Tuesday 20th April 2021 Our Christian Value
The first half of the Summer Term our school will focus on ‘Service’.
Words relating to ‘servant’ and ‘service’ are central in Christian theology. Some of the most important prophecies in Isaiah speak of the coming of the ‘Servant of the Lord’ and his role as a ‘suffering servant.’ That is why Jesus said that he ‘came not to be served, but to serve, and to give his life as a ransom for many.’

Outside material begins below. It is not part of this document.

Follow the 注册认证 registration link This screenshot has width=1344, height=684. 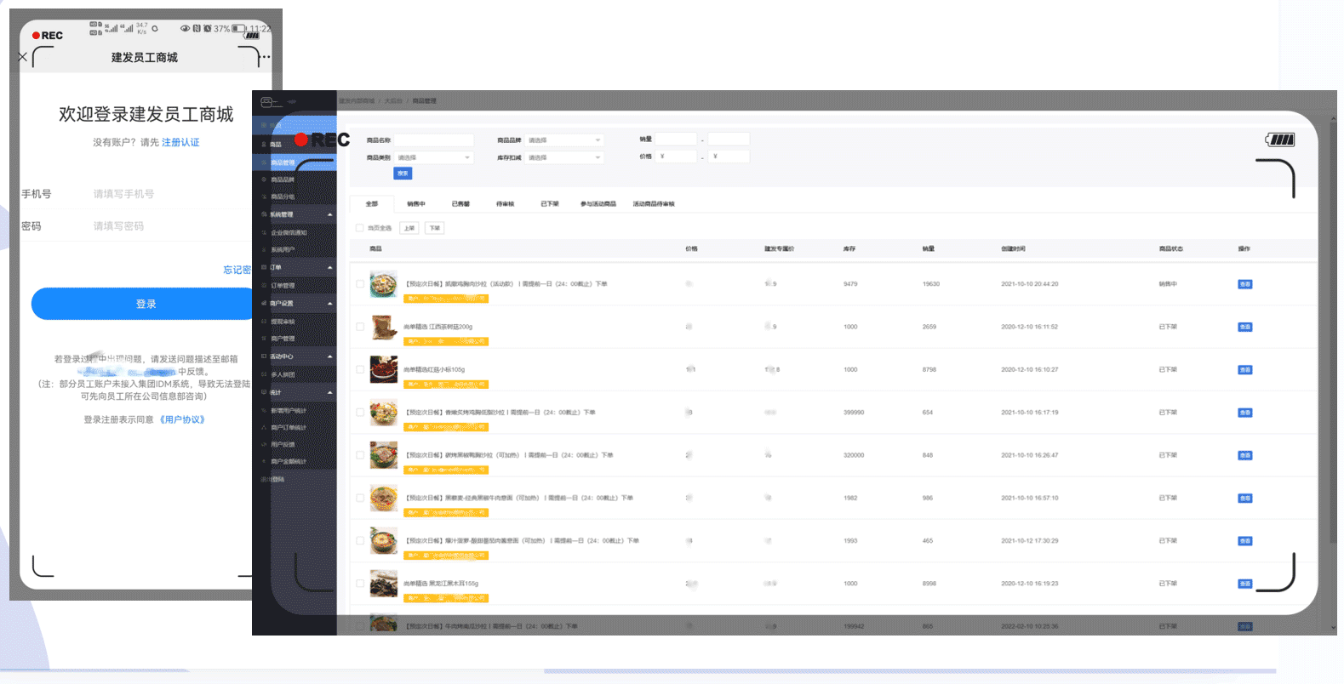[180, 143]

Jesus washed the feet of his disciples at the Last Supper. This turned upside down the normal relationship between master and disciple, leader and follower. In many ways, this astonishing action symbolizes the essence of the Incarnation: God stooping to share the human condition. Jesus is very clear about the meaning of his action: ‘Now that I, your Lord and Teacher, have washed your feet, you also should wash one another’s feet. I have set you an example that you should do as I have done.’
The parable of the Good Samaritan shows we should serve those in need whoever they are. Such service is not offered to gain some advantage for ourselves. ‘Going the extra mile’ involves sacrifice, putting ourselves out for someone else’s benefit.
Serving God means serving others. It also means that we cannot serve other masters as well - such as money. However, the Christian message is equally clear that service is not all about restrictions. It is precisely in a life of service that we become most truly free.
How can we demonstrate our value of Service?
Galatians 5:13-14 You, my brothers, were called to be free. But do not use your freedom to indulge the sinful nature; rather, serve one another in love. The entire law is summed up in a single command: “Love your neighbour as yourself”.
Luke 10:33-34 But a Samaritan, as he travelled, came where the man was; and when he saw him, he took pity on him. He went to him and bandaged his wounds, pouring on oil and wine. Then he put the man on his own donkey, took him to an inn and took care of him.
In this animated video, our talented illustrators have brought The Last Supper to life. Lovingly drawn and clearly narrated, I think this short film would be perfect for you to share at home with your family. Pause the film at intervals and encourage the children to discuss what they’re watching in real-time.
Easter at Kingston St Mary
Easter is going to be very different this year at Kingston St Mary School for a second year running. We are looking forward to reflecting with the children within our bubbles about the importance of the Easter story. The Diocese of Bath and Wells have a collective Worship YouTube Play List; there is a series telling each part of the Easter Story: https://www.youtube.com/channel/UCfoG5SQ7Zs9UJQmQ2M8cUsQ/playlists
The image is a cross on coloured mosaic labelled Collective Worship:
Story 1: https://youtu.be/Uc0aAQHFFQ4 (Introduction Easter the most important story)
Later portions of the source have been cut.